** Task **
From the entries below, copy every line that has the word "code".

[[ Data for analysis open ]]

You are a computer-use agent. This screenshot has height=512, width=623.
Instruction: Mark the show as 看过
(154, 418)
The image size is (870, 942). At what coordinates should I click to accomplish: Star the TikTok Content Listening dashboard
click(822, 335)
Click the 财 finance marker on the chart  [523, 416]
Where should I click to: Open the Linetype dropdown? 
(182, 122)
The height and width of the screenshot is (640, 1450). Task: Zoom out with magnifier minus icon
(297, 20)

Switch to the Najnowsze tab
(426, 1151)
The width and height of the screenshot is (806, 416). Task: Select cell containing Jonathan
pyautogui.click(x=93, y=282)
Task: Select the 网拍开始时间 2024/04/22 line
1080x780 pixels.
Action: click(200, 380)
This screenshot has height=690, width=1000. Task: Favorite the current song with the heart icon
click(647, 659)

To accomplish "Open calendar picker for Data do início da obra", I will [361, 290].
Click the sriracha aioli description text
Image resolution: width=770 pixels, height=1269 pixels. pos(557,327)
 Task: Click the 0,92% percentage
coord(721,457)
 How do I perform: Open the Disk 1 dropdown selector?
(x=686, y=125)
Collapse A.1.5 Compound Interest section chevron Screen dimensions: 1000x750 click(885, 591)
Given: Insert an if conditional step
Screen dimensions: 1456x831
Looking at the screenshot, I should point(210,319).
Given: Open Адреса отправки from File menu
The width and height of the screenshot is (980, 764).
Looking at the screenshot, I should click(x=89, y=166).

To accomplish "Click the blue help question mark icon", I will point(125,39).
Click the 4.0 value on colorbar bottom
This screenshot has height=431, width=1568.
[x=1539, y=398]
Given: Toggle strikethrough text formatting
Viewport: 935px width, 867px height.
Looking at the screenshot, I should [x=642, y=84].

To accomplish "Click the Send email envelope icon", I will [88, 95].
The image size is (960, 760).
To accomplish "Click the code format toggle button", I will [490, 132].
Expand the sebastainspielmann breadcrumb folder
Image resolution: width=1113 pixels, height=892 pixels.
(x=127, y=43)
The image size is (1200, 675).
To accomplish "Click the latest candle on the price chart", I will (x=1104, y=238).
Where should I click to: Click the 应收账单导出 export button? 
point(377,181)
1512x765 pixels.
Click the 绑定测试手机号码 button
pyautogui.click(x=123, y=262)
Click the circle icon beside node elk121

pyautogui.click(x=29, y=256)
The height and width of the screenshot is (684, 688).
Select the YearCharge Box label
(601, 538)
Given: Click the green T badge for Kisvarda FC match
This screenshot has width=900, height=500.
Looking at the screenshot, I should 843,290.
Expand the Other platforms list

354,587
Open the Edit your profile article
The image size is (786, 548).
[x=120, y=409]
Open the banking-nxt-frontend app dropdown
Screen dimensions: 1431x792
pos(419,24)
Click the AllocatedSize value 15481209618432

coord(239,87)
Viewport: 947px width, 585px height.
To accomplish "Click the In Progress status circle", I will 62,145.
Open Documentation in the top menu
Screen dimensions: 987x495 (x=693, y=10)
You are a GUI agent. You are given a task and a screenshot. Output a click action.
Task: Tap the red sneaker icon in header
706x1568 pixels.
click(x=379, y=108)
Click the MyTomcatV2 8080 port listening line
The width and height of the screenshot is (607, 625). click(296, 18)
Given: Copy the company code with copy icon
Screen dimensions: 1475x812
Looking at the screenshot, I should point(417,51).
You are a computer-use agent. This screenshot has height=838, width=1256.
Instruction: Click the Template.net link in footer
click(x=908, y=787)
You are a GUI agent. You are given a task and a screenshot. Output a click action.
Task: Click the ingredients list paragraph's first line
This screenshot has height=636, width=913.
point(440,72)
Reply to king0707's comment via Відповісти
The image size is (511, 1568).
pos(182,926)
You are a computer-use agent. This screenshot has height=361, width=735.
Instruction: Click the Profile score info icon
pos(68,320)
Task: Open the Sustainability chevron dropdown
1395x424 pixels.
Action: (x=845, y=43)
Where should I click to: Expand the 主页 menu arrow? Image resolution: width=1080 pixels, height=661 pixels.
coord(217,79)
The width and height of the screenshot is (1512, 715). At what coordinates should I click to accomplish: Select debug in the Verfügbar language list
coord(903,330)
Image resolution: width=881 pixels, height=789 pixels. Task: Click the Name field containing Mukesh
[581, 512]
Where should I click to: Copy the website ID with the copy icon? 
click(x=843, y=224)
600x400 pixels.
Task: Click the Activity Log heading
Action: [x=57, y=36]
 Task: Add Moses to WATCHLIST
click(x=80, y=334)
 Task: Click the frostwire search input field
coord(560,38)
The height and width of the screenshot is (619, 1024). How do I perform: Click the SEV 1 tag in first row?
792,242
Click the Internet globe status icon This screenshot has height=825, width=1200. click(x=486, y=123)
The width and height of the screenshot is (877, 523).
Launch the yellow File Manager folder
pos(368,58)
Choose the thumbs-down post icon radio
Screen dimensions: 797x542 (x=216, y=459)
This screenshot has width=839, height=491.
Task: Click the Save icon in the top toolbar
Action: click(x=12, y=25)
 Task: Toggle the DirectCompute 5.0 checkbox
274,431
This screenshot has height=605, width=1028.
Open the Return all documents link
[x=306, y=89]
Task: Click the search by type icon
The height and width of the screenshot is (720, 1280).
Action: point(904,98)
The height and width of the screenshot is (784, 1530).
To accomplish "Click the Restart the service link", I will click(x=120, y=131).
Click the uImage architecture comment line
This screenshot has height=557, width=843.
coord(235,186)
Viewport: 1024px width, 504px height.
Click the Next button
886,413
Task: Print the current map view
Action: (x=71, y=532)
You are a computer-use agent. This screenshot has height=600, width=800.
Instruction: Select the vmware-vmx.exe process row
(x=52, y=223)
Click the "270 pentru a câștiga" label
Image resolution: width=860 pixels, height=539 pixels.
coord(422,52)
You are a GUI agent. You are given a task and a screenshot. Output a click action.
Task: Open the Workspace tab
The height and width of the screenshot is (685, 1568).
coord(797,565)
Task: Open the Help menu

[[ Data for analysis closed ]]

** Exercise response **
To accomplish "Click the code format toggle button", I will [490, 132].
Given: Copy the company code with copy icon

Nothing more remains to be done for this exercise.